Delirio habanero es un punto de llegada. Si La boda sentaba las primeras pautas acerca de un modo muy particular de concebir el trabajo del actor, de intercalar números musicales y donde el grueso de las composiciones escénicas denotaba el apego a lo coreográfico y a una manera muy personal de articular un discurso cromático coherente entre la escenografía, el vestuario y las luces, amén de inaugurar uno de los diálogos más fecundos de nuestra escena con la obra de Virgilio Piñera –diálogo e inquietudes estilísticas que se verificarían también en Electra Garrigó–; si Los siervos acentuaba aún más la preocupación por el estudio del color –que en Seis personajes en busca de un autor se erigiría como recurso para concretizar los juegos entre ficción y realidad, entre personajes y actores– y la concepción del actor-bailarín-cantante –que desde aquí también comenzaba a abrirse hacia una estética del travestismo, recurso generador de interesantes gestaciones entre la máscara y el personaje– consagrada luego por el desempeño histriónico de Grettel Trujillo y, más tarde, de Mario Guerra en El enano en la botella; si Santa Cecilia ya podía leerse como un nostálgico réquiem por el pasado –o un esperanzador preludio para los tiempos futuros, depende desde dónde se mire–, por La Habana que fue y no es, La Habana que se fue, o por su tímida visita a uno de los hitos del imaginario musical cubano, la «Santa Cecilia» de Manuel Corona; Delirio habanero, además de apuntar al reencuentro con la dramaturgia de otro de nuestros imprescindibles autores, es un espectáculo donde las constantes estilísticas de Raúl Martín y Teatro de la Luna se imbrican armónicamente para alcanzar un grado de perfección y destreza sorprendentes donde destaca, sobre todo, la maestría en el montaje y manejo de la emoción del espectador, por cómo lo involucra en el laberinto lúdicro de la representación desde mucho antes de su entrada en la sala y lo incita a atrapar una teatralidad desgarrada por el peso mismo de las heridas que toca.

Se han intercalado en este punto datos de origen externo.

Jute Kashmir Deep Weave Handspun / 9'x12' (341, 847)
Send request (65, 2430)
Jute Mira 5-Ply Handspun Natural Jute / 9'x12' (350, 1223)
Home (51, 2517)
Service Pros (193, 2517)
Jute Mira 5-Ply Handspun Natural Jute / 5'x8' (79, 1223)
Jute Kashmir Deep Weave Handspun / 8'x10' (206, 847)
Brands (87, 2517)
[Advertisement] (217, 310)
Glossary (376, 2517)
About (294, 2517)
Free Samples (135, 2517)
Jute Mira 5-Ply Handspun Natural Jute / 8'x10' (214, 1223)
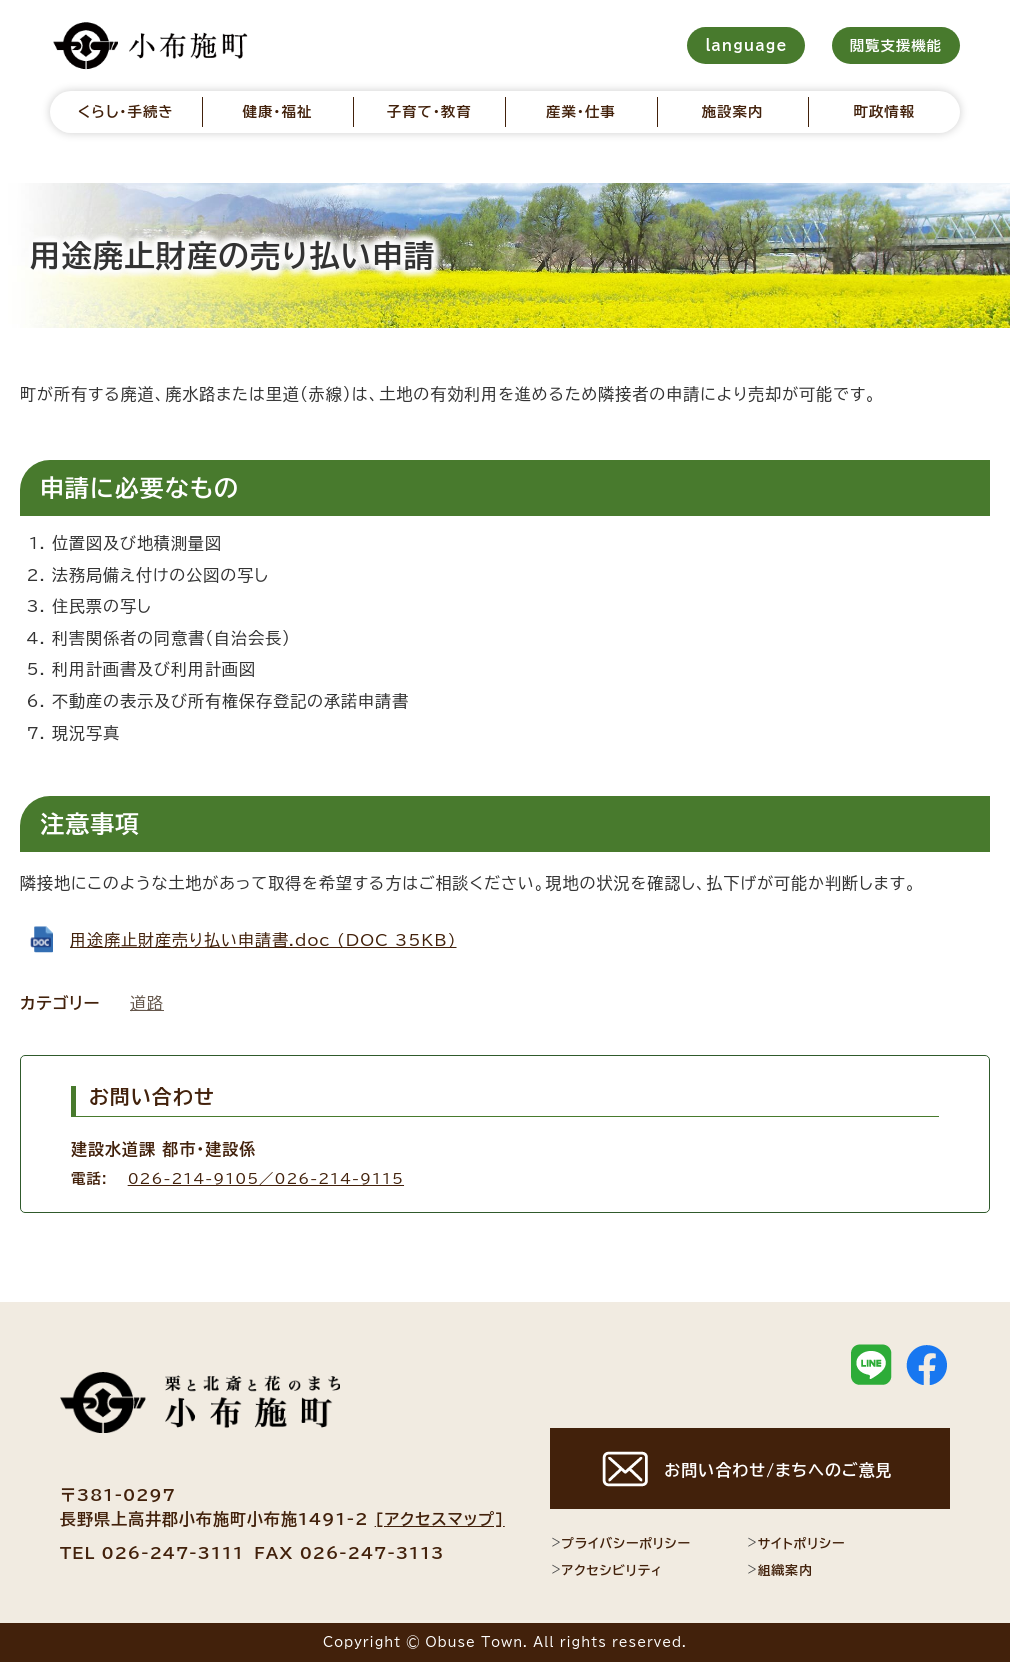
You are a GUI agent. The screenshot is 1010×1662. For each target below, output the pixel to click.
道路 (147, 1003)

Y desde esa perspectiva, la puesta en escena de Teatro de la Luna se me revela extrañamente conectada con las búsquedas y hallazgos que, desde el texto y la escena, ratifica el más reciente espectáculo de Teatro Buendía. Desde sus respectivas particularidades, Delirio habanero y Charenton hurgan en una realidad desdibujada y pérfidamente discursiva que obliga a asumir el delirio como ejercicio de exorcismo solapado o lo revierte en cortejo entre el actor y la máscara, enfocando la locura como única manera, camuflada, teatral, de alcanzar y dialogar con un contexto hostil a la vez que legitima el hallazgo de un lugar (la nave clausurada desde 1967 o el húmedo sótano del hospicio) y de un tiempo (la noche bajo la luna, bajo la vieja luna o La Noche en Charenton) para la reconstrucción de la utopía con los trozos esparcidos por la memoria, pareciendo asentir a aquella máxima que Erasmo de Rotterdam lanzara en su Stultitiae laus cuando dictaminó que «no había animal más desgraciado que el hombre, porque todos los demás se reducían a los confines de su naturaleza y sólo el hombre trataba de salirse de los que le imponía su condición».